I should have tried this reverse psychology on her right from the start
She kept following me around. It was annoying. I’m the jumpy sort of a person. She would walk in silently and when I looked up, there she was, and I’d invariably start. She’d look at me with her big green eyes, but not make a sound. It amused her family (well, my family) to no end. I was visiting my sister over the Christmas break.
‘She doesn’t do that with other people, you know. She must really like you,’ they teased me. I couldn’t understand it. My body language made it perfectly clear, to anyone who was not blind, and she clearly wasn’t, that I did not appreciate her attention. It made no difference to her.
I’d be sitting on the sofa and she’d come and sit next to me. I’d be eating my breakfast at the dining table and she’d come and sit in the chair beside me. ‘What is wrong with her?’, I’d ask the others. ‘What does she want from me?’ ‘Oh, she just wants your attention!’ “but she has that from the rest of you. So why does she follow me around? Is she a dog? She may as well be, she’s so needy.’
She was a cat. I always thought that all cats were like Garfield, that they would save their unconscious owners from a fire only if the can-opener was in the owner’s pocket. But not this one. She clearly liked being around humans, even the ones who clearly did not like cats (or any other animals) around them.
I am so not an animal lover. I have an actual phobia of dogs, but even with other types of animals, I just don’t want them around me even if they’re cute and furry to everyone else. I even suggested to my twelve-year-old niece at one time, hopefully, ‘maybe if I swatted her with the mosquito bat…..?’.
The child was horrified and looked at me as if I were a serial killer who deserved to be handed over to the police, or at the very least to PETA. ‘You can’t do that! She would die! How would you like it if someone were to swat you with the mosquito bat?’
I realised that I have severely come down in her estimation and hastened to correct it with, ‘don’t worry. I wouldn’t do that. I only said it to get a rise out of you. I personally don’t like people who are cruel to animals, even though I’m not fond of animals myself.’ But I could see that she was not mollified, and for the rest of my visit, the child tried to avoid me as studiously as I tried to avoid the cat.
I learnt to keep the door to my room firmly shut so that the cat would not walk in my room as if she owned it, or even worse, (horror of horrors) climb into bed with me as I slept. I did not stop startling, but I eventually did get used enough to her presence to stop demanding from the others to lift her and take her away from my physically.

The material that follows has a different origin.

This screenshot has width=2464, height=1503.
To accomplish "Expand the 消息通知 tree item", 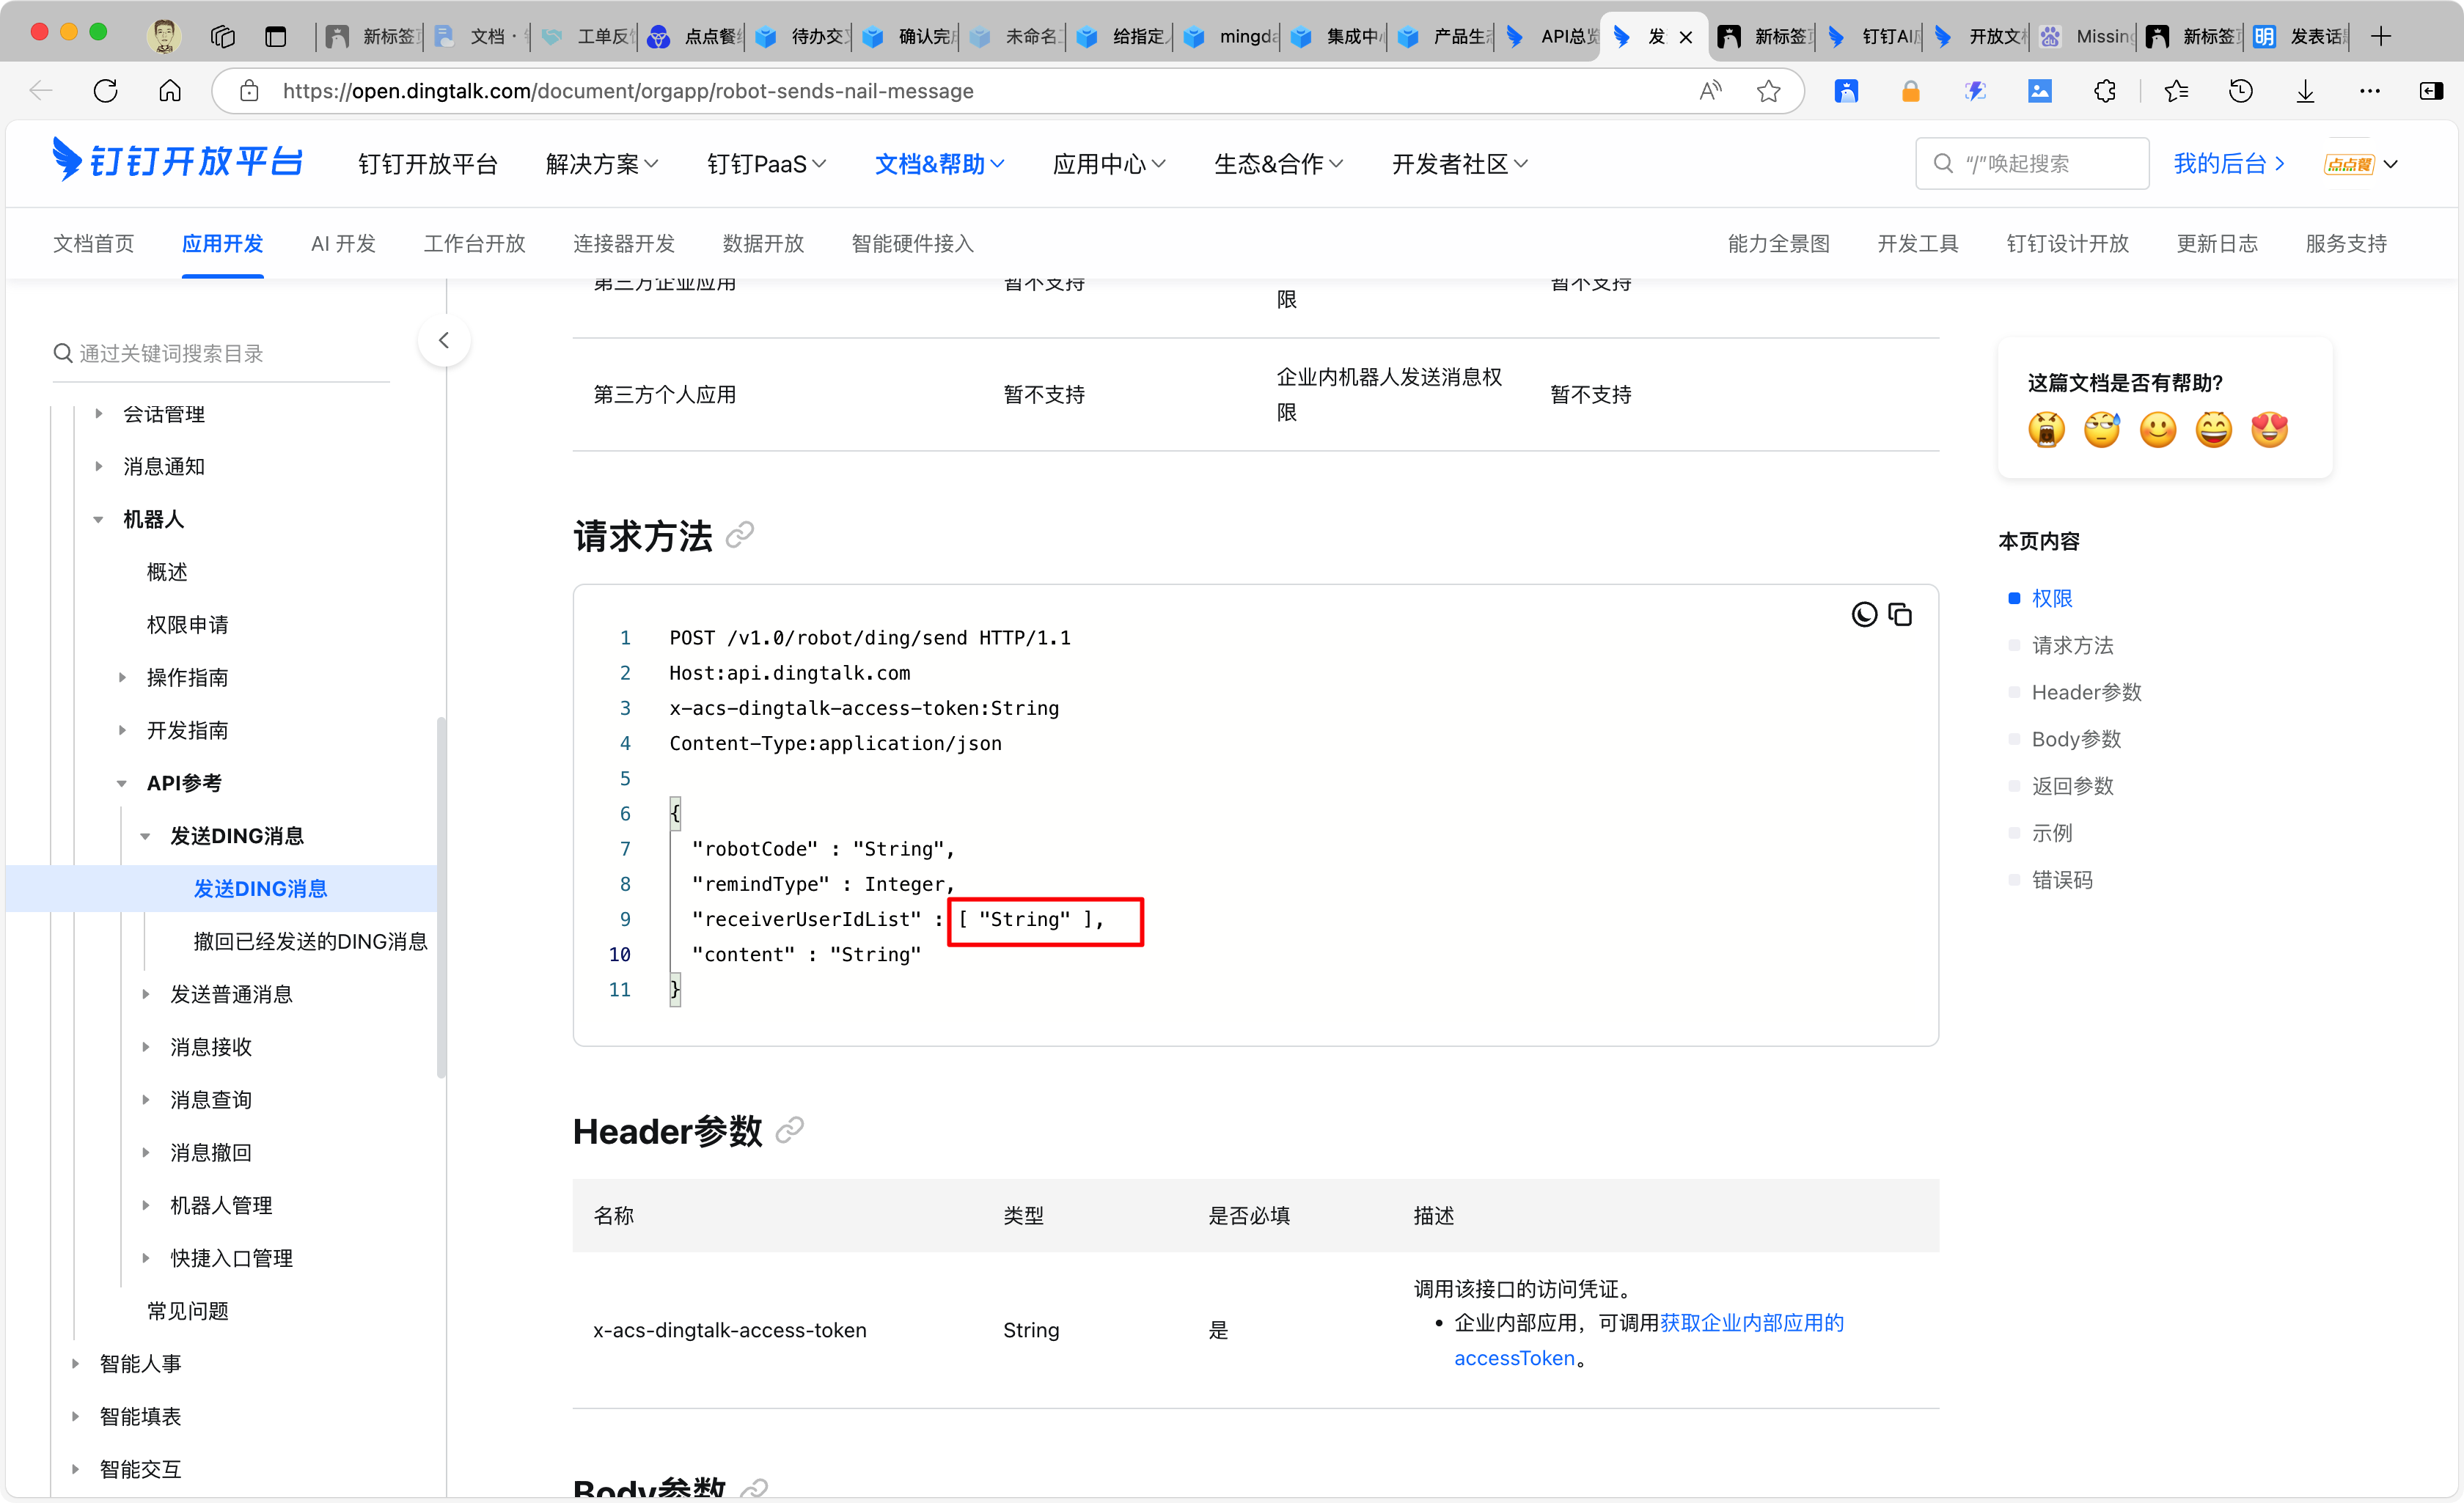I will pos(98,466).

As my visit drew to an end, I actually started feeling a bit sorry for her. She’d surely miss me when I was gone. Who would she follow around now?
So I declared, on my last day, that I would pat her, so that my niece would be happy and I could re-earn her love and respect. I would be doing it for the purely altruistic purpose of making my niece and the cat happy, not because I had suddenly developed a love for animals, I told my sister, lest she get ideas.

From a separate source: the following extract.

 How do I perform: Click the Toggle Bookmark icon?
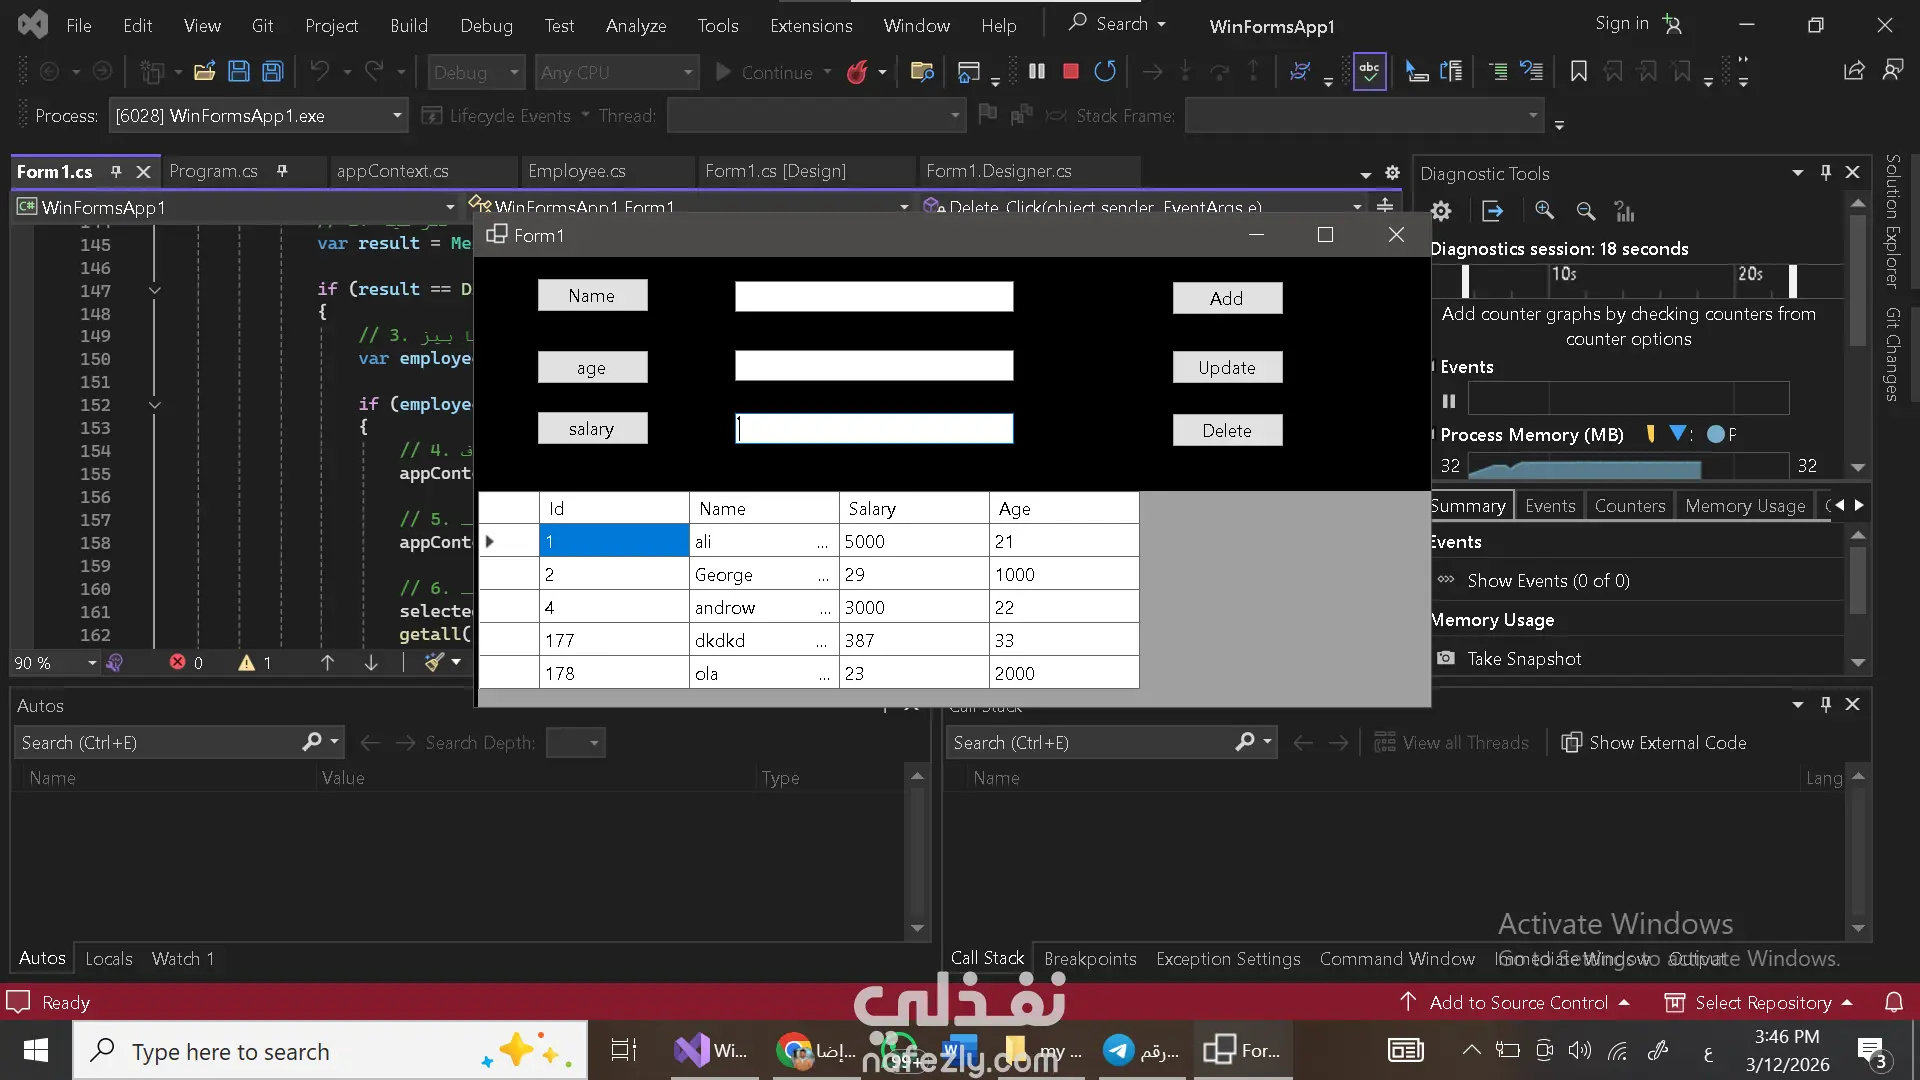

She was quite thrilled and picked up the cat and started handing her to me. ‘Whoa, let’s not get too excited, shall we? I said I would pat her back, not hold her. Put her on the ground.’ I bent down with a bit of trepidation, and, drum rolls, reached out and patted her soft fur.
Princess looked startled, then displeased, and then walked away.
Damn, I waited too long. I should have tried this reverse psychology on her right from the start. She’d never have bothered me.